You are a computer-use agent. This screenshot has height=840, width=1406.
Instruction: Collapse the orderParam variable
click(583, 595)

________________________

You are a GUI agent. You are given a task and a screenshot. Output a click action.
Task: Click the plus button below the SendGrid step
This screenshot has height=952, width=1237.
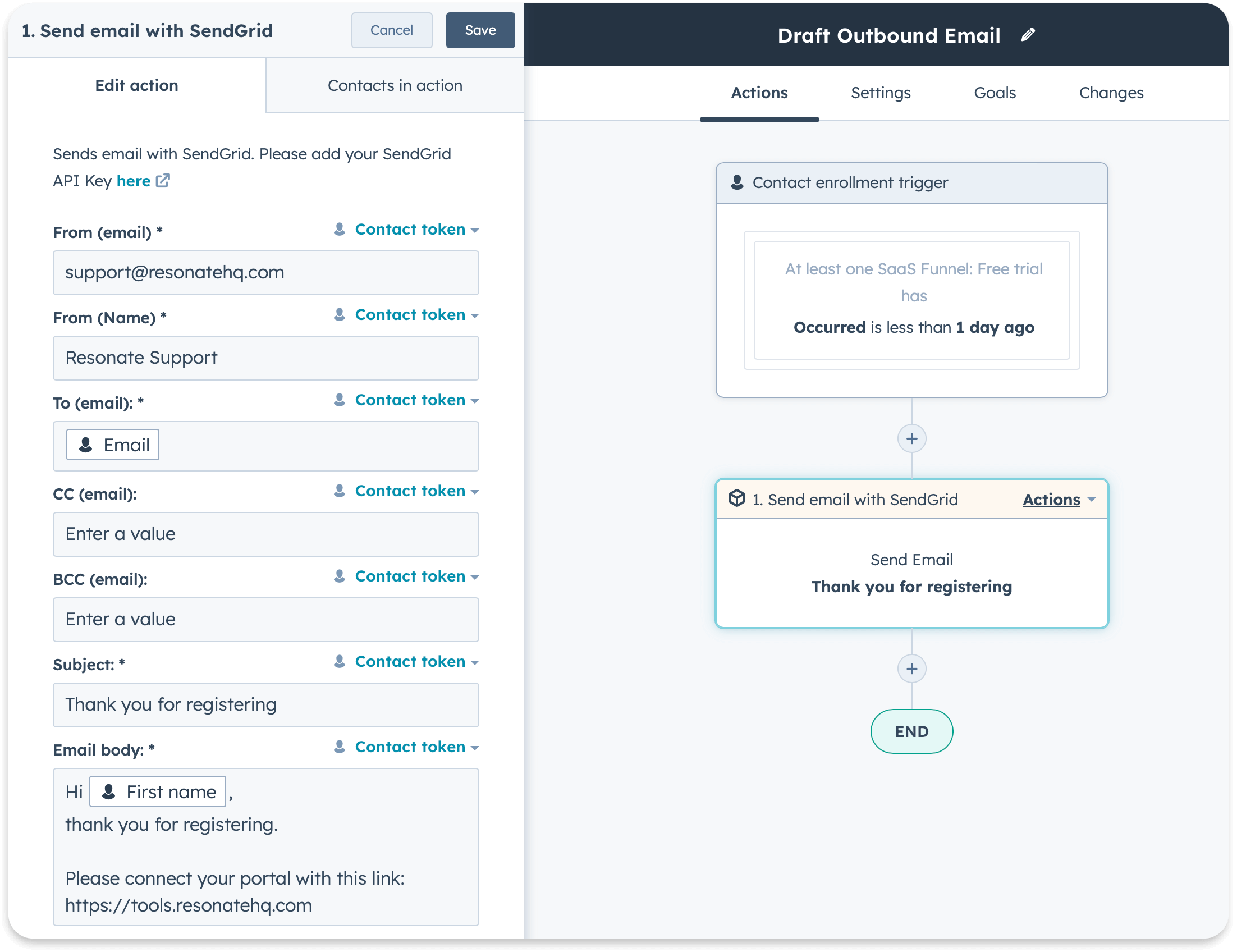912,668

________________________

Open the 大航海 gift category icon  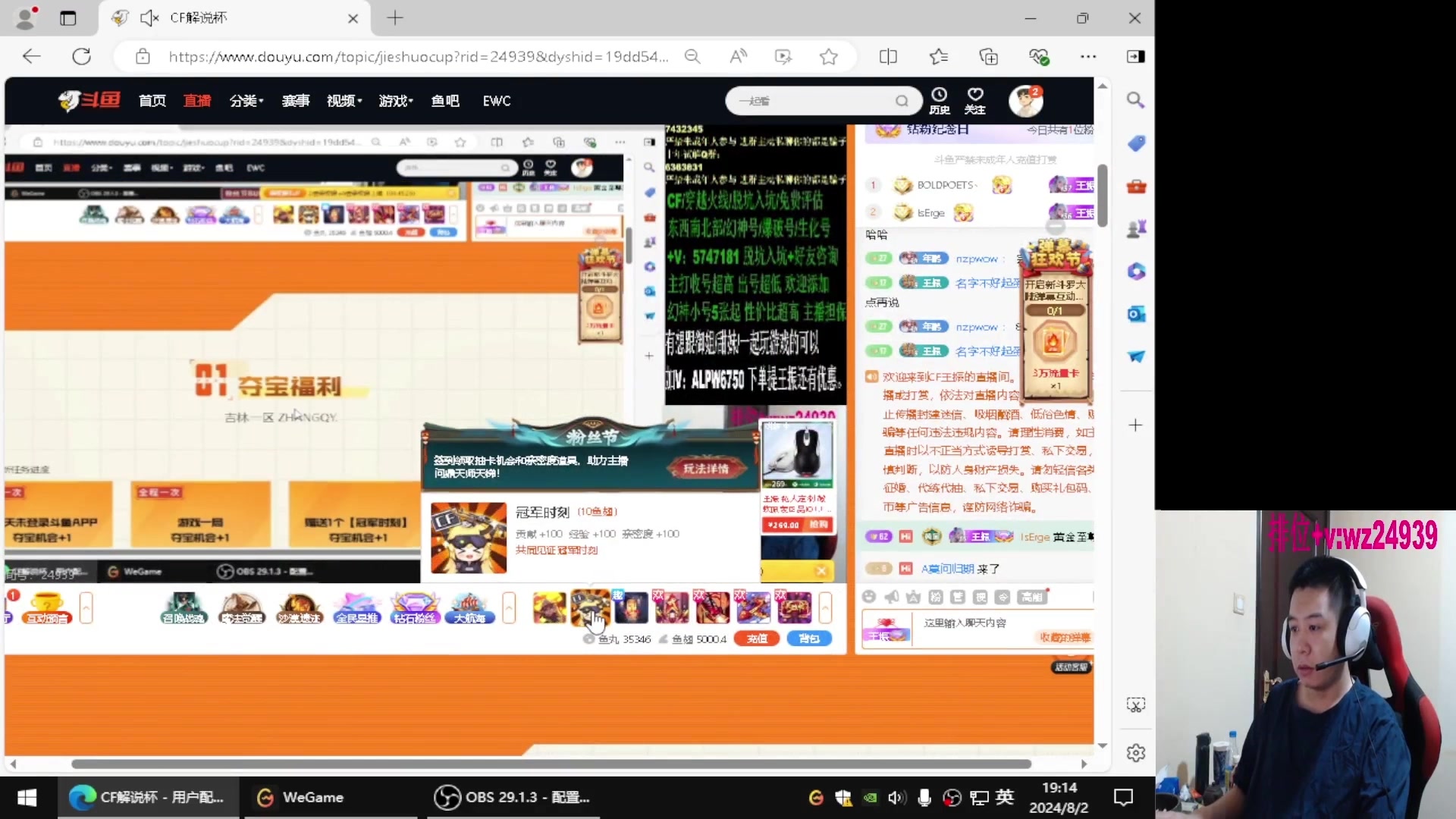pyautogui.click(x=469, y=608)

________________________

SET TASK
Turn everything from the line containing "You are a computer-use" down to the line containing "click(583, 595)" into a JSON list of strings, one string per line, with blank lines left out.

ANSWER TO THIS PROBLEM
[
  "You are a computer-use agent. This screenshot has height=840, width=1406.",
  "Instruction: Collapse the orderParam variable",
  "click(583, 595)"
]